[Stored data]
━━━━━━━━
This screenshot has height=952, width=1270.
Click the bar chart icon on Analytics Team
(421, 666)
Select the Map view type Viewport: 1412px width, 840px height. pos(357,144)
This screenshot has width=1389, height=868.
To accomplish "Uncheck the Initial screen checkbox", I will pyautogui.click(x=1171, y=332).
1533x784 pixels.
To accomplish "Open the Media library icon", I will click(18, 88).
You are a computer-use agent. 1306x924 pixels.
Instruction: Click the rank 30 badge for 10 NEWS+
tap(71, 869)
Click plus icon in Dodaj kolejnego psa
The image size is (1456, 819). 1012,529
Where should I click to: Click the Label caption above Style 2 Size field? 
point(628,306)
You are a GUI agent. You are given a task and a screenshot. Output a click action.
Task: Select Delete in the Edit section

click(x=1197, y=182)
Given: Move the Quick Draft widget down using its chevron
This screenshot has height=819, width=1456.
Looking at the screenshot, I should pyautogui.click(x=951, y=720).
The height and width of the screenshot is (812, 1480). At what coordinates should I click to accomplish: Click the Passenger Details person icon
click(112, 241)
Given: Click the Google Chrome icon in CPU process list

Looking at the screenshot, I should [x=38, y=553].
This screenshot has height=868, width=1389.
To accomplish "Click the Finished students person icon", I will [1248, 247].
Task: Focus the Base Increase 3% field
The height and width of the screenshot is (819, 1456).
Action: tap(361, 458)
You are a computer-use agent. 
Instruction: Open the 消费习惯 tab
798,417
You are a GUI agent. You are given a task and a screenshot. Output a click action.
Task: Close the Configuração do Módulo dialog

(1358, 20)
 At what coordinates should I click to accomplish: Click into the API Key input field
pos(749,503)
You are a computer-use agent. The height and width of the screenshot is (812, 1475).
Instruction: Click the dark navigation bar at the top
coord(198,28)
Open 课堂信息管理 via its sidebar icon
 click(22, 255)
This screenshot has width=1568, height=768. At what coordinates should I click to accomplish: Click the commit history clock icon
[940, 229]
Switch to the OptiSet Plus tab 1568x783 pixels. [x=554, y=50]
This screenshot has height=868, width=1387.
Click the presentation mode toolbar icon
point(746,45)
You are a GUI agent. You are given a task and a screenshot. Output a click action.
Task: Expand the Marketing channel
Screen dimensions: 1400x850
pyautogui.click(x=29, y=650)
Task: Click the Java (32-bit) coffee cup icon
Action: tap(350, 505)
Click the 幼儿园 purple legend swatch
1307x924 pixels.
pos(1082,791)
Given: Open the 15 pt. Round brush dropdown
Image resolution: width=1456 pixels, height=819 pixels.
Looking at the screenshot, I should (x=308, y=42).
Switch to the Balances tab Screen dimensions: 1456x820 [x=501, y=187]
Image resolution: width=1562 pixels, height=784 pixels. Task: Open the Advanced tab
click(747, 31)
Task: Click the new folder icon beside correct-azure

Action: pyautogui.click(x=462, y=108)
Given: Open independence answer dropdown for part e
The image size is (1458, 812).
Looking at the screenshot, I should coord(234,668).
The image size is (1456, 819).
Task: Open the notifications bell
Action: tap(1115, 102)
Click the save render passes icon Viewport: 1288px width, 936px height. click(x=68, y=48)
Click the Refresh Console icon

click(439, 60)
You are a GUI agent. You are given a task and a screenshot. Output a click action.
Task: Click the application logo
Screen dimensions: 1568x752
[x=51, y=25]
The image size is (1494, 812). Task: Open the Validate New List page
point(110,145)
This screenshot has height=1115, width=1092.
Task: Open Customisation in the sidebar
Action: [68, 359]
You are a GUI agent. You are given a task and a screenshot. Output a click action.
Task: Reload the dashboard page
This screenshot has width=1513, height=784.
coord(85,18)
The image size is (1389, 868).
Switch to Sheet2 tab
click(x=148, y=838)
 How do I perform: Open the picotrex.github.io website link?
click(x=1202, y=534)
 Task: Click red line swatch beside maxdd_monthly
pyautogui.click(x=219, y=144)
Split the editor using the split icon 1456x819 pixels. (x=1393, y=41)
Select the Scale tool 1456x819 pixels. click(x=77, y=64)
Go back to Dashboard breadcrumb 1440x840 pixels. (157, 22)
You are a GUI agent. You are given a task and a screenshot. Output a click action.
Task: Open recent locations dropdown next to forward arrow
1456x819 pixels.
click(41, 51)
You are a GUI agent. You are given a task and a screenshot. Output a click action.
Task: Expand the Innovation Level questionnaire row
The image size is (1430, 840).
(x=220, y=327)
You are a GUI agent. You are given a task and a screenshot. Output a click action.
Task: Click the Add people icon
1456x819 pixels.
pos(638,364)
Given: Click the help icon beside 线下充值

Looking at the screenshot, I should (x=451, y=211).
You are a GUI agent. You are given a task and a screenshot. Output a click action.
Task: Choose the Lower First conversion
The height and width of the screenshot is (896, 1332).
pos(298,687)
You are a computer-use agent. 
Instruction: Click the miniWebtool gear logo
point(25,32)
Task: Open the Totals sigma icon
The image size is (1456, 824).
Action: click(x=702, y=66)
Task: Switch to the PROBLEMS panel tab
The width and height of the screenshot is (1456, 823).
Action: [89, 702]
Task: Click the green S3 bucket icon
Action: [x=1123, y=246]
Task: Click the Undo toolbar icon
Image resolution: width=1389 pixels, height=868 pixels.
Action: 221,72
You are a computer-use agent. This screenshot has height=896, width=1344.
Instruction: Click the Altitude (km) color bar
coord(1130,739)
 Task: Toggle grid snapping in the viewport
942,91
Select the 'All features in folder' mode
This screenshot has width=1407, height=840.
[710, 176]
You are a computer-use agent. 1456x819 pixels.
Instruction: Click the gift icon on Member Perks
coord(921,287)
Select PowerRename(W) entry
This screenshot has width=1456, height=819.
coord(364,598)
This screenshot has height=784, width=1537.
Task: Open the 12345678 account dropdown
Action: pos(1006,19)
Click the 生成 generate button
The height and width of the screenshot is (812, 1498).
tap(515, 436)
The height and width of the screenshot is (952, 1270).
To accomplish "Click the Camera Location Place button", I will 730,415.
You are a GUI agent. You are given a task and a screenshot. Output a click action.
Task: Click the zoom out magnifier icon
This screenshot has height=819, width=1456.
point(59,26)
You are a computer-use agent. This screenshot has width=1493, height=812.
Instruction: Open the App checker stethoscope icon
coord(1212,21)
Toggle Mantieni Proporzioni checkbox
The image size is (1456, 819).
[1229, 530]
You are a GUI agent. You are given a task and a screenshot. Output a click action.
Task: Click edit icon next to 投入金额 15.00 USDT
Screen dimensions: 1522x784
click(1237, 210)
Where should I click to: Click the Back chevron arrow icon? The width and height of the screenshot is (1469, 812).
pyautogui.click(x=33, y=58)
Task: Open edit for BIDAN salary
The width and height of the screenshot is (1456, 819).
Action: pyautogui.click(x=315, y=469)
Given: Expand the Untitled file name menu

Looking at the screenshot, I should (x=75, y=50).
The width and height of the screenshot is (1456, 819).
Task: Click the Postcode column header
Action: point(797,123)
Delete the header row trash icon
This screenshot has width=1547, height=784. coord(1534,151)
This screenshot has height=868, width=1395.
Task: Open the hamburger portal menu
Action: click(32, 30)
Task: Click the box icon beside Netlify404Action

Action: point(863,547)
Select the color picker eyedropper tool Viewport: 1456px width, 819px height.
━━━━━━━━
◆ PROBLEM REQUIREMENTS: Every record should be printed again exactly as it reads.

◆ EXPECTED ANSWER:
This screenshot has height=952, width=1270.
Click the bar chart icon on Analytics Team
(421, 666)
Select the Map view type Viewport: 1412px width, 840px height. pos(357,144)
This screenshot has width=1389, height=868.
To accomplish "Uncheck the Initial screen checkbox", I will pyautogui.click(x=1171, y=332).
1533x784 pixels.
To accomplish "Open the Media library icon", I will click(18, 88).
You are a computer-use agent. 1306x924 pixels.
Instruction: Click the rank 30 badge for 10 NEWS+
tap(71, 869)
Click plus icon in Dodaj kolejnego psa
The image size is (1456, 819). 1012,529
Where should I click to: Click the Label caption above Style 2 Size field? 
point(628,306)
You are a GUI agent. You are given a task and a screenshot. Output a click action.
Task: Select Delete in the Edit section

click(x=1197, y=182)
Given: Move the Quick Draft widget down using its chevron
This screenshot has height=819, width=1456.
Looking at the screenshot, I should pyautogui.click(x=951, y=720).
The height and width of the screenshot is (812, 1480). At what coordinates should I click to accomplish: Click the Passenger Details person icon
click(112, 241)
Given: Click the Google Chrome icon in CPU process list

Looking at the screenshot, I should [x=38, y=553].
This screenshot has height=868, width=1389.
To accomplish "Click the Finished students person icon", I will [1248, 247].
Task: Focus the Base Increase 3% field
The height and width of the screenshot is (819, 1456).
Action: tap(361, 458)
You are a computer-use agent. 
Instruction: Open the 消费习惯 tab
798,417
You are a GUI agent. You are given a task and a screenshot. Output a click action.
Task: Close the Configuração do Módulo dialog

(1358, 20)
 At what coordinates should I click to accomplish: Click into the API Key input field
pos(749,503)
You are a computer-use agent. The height and width of the screenshot is (812, 1475).
Instruction: Click the dark navigation bar at the top
coord(198,28)
Open 课堂信息管理 via its sidebar icon
 click(22, 255)
This screenshot has width=1568, height=768. At what coordinates should I click to accomplish: Click the commit history clock icon
[940, 229]
Switch to the OptiSet Plus tab 1568x783 pixels. [x=554, y=50]
This screenshot has height=868, width=1387.
Click the presentation mode toolbar icon
point(746,45)
You are a GUI agent. You are given a task and a screenshot. Output a click action.
Task: Expand the Marketing channel
Screen dimensions: 1400x850
pyautogui.click(x=29, y=650)
Task: Click the Java (32-bit) coffee cup icon
Action: tap(350, 505)
Click the 幼儿园 purple legend swatch
1307x924 pixels.
pos(1082,791)
Given: Open the 15 pt. Round brush dropdown
Image resolution: width=1456 pixels, height=819 pixels.
Looking at the screenshot, I should (x=308, y=42).
Switch to the Balances tab Screen dimensions: 1456x820 [x=501, y=187]
Image resolution: width=1562 pixels, height=784 pixels. Task: Open the Advanced tab
click(747, 31)
Task: Click the new folder icon beside correct-azure

Action: pyautogui.click(x=462, y=108)
Given: Open independence answer dropdown for part e
The image size is (1458, 812).
Looking at the screenshot, I should coord(234,668).
The image size is (1456, 819).
Task: Open the notifications bell
Action: tap(1115, 102)
Click the save render passes icon Viewport: 1288px width, 936px height. click(x=68, y=48)
Click the Refresh Console icon

click(439, 60)
You are a GUI agent. You are given a task and a screenshot. Output a click action.
Task: Click the application logo
Screen dimensions: 1568x752
[x=51, y=25]
The image size is (1494, 812). Task: Open the Validate New List page
point(110,145)
This screenshot has height=1115, width=1092.
Task: Open Customisation in the sidebar
Action: [68, 359]
You are a GUI agent. You are given a task and a screenshot. Output a click action.
Task: Reload the dashboard page
This screenshot has width=1513, height=784.
coord(85,18)
The image size is (1389, 868).
Switch to Sheet2 tab
click(x=148, y=838)
 How do I perform: Open the picotrex.github.io website link?
click(x=1202, y=534)
 Task: Click red line swatch beside maxdd_monthly
pyautogui.click(x=219, y=144)
Split the editor using the split icon 1456x819 pixels. (x=1393, y=41)
Select the Scale tool 1456x819 pixels. click(x=77, y=64)
Go back to Dashboard breadcrumb 1440x840 pixels. (157, 22)
You are a GUI agent. You are given a task and a screenshot. Output a click action.
Task: Open recent locations dropdown next to forward arrow
1456x819 pixels.
click(41, 51)
You are a GUI agent. You are given a task and a screenshot. Output a click action.
Task: Expand the Innovation Level questionnaire row
The image size is (1430, 840).
(x=220, y=327)
You are a GUI agent. You are given a task and a screenshot. Output a click action.
Task: Click the Add people icon
1456x819 pixels.
pos(638,364)
Given: Click the help icon beside 线下充值

Looking at the screenshot, I should (x=451, y=211).
You are a GUI agent. You are given a task and a screenshot. Output a click action.
Task: Choose the Lower First conversion
The height and width of the screenshot is (896, 1332).
pos(298,687)
You are a computer-use agent. 
Instruction: Click the miniWebtool gear logo
point(25,32)
Task: Open the Totals sigma icon
The image size is (1456, 824).
Action: click(x=702, y=66)
Task: Switch to the PROBLEMS panel tab
The width and height of the screenshot is (1456, 823).
Action: [89, 702]
Task: Click the green S3 bucket icon
Action: [x=1123, y=246]
Task: Click the Undo toolbar icon
Image resolution: width=1389 pixels, height=868 pixels.
Action: 221,72
You are a computer-use agent. This screenshot has height=896, width=1344.
Instruction: Click the Altitude (km) color bar
coord(1130,739)
 Task: Toggle grid snapping in the viewport
942,91
Select the 'All features in folder' mode
This screenshot has width=1407, height=840.
[710, 176]
You are a computer-use agent. 1456x819 pixels.
Instruction: Click the gift icon on Member Perks
coord(921,287)
Select PowerRename(W) entry
This screenshot has width=1456, height=819.
coord(364,598)
This screenshot has height=784, width=1537.
Task: Open the 12345678 account dropdown
Action: pos(1006,19)
Click the 生成 generate button
The height and width of the screenshot is (812, 1498).
tap(515, 436)
The height and width of the screenshot is (952, 1270).
To accomplish "Click the Camera Location Place button", I will 730,415.
You are a GUI agent. You are given a task and a screenshot. Output a click action.
Task: Click the zoom out magnifier icon
This screenshot has height=819, width=1456.
point(59,26)
You are a computer-use agent. This screenshot has width=1493, height=812.
Instruction: Open the App checker stethoscope icon
coord(1212,21)
Toggle Mantieni Proporzioni checkbox
The image size is (1456, 819).
[1229, 530]
You are a GUI agent. You are given a task and a screenshot. Output a click action.
Task: Click edit icon next to 投入金额 15.00 USDT
Screen dimensions: 1522x784
click(1237, 210)
Where should I click to: Click the Back chevron arrow icon? The width and height of the screenshot is (1469, 812).
pyautogui.click(x=33, y=58)
Task: Open edit for BIDAN salary
The width and height of the screenshot is (1456, 819).
Action: pyautogui.click(x=315, y=469)
Given: Expand the Untitled file name menu

Looking at the screenshot, I should (x=75, y=50).
The width and height of the screenshot is (1456, 819).
Task: Click the Postcode column header
Action: point(797,123)
Delete the header row trash icon
This screenshot has width=1547, height=784. coord(1534,151)
This screenshot has height=868, width=1395.
Task: Open the hamburger portal menu
Action: click(32, 30)
Task: Click the box icon beside Netlify404Action

Action: point(863,547)
Select the color picker eyedropper tool Viewport: 1456px width, 819px height.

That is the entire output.